WHAT NEEDS TO BE DONE:
Render the items below as a two-column CSV with the header item_text,answer and one row per item, putting each item's text and its answer in their own quoted field with line breaks replaced by spaces. Leave the pictures out.

--------------------

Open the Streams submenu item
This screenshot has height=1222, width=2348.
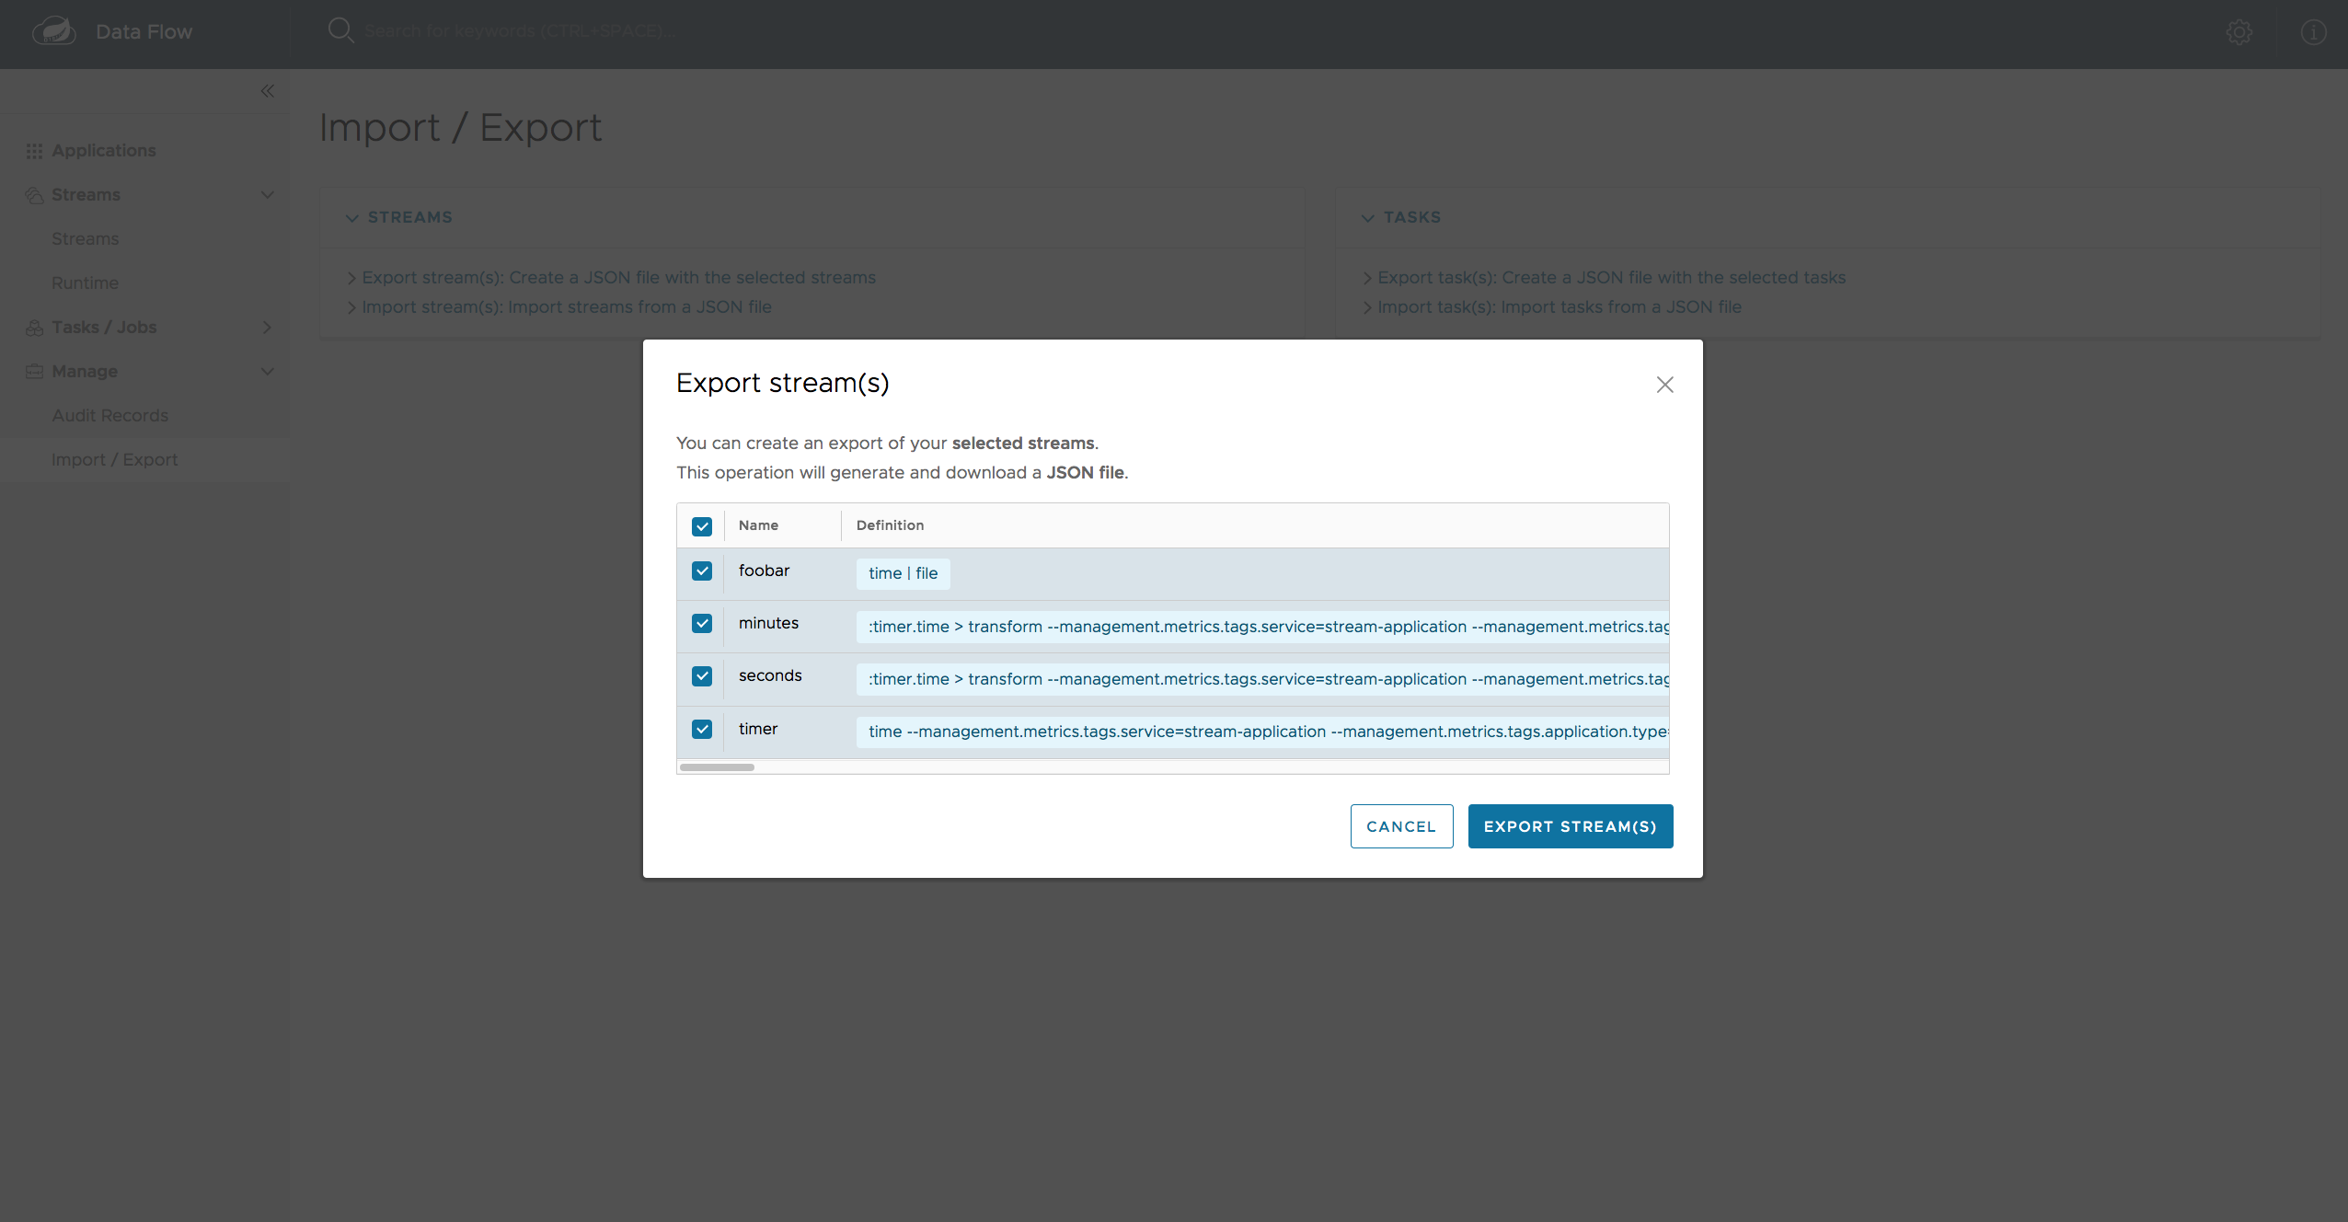pos(86,237)
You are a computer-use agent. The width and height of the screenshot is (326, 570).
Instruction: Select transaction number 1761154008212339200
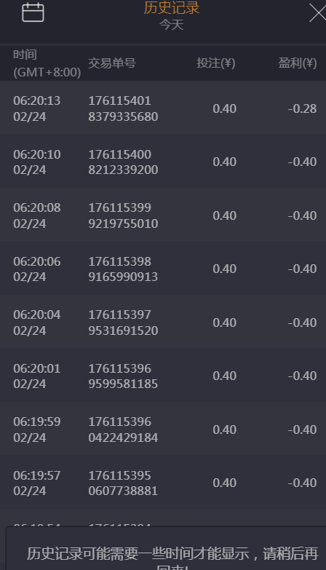point(123,162)
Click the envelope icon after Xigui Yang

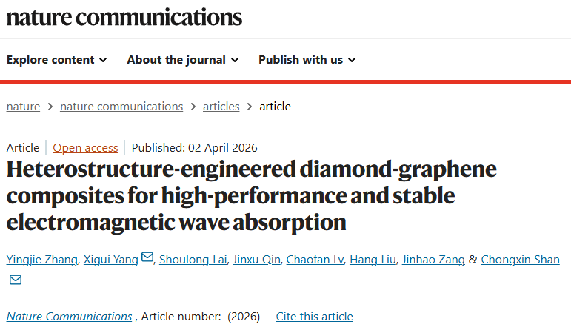(x=147, y=257)
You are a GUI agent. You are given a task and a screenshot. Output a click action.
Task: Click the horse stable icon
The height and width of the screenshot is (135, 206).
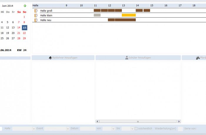click(x=198, y=58)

--------------------

FULL ANSWER:
item_text,answer
"Open the Streams submenu item This screenshot has height=1222, width=2348.","pos(86,237)"
"You are a computer-use agent. The width and height of the screenshot is (326, 570). Instruction: Select transaction number 1761154008212339200","point(123,162)"
"Click the envelope icon after Xigui Yang","(x=147, y=257)"
"You are a GUI agent. You are given a task and a screenshot. Output a click action. Task: Click the horse stable icon The height and width of the screenshot is (135, 206).","click(x=198, y=58)"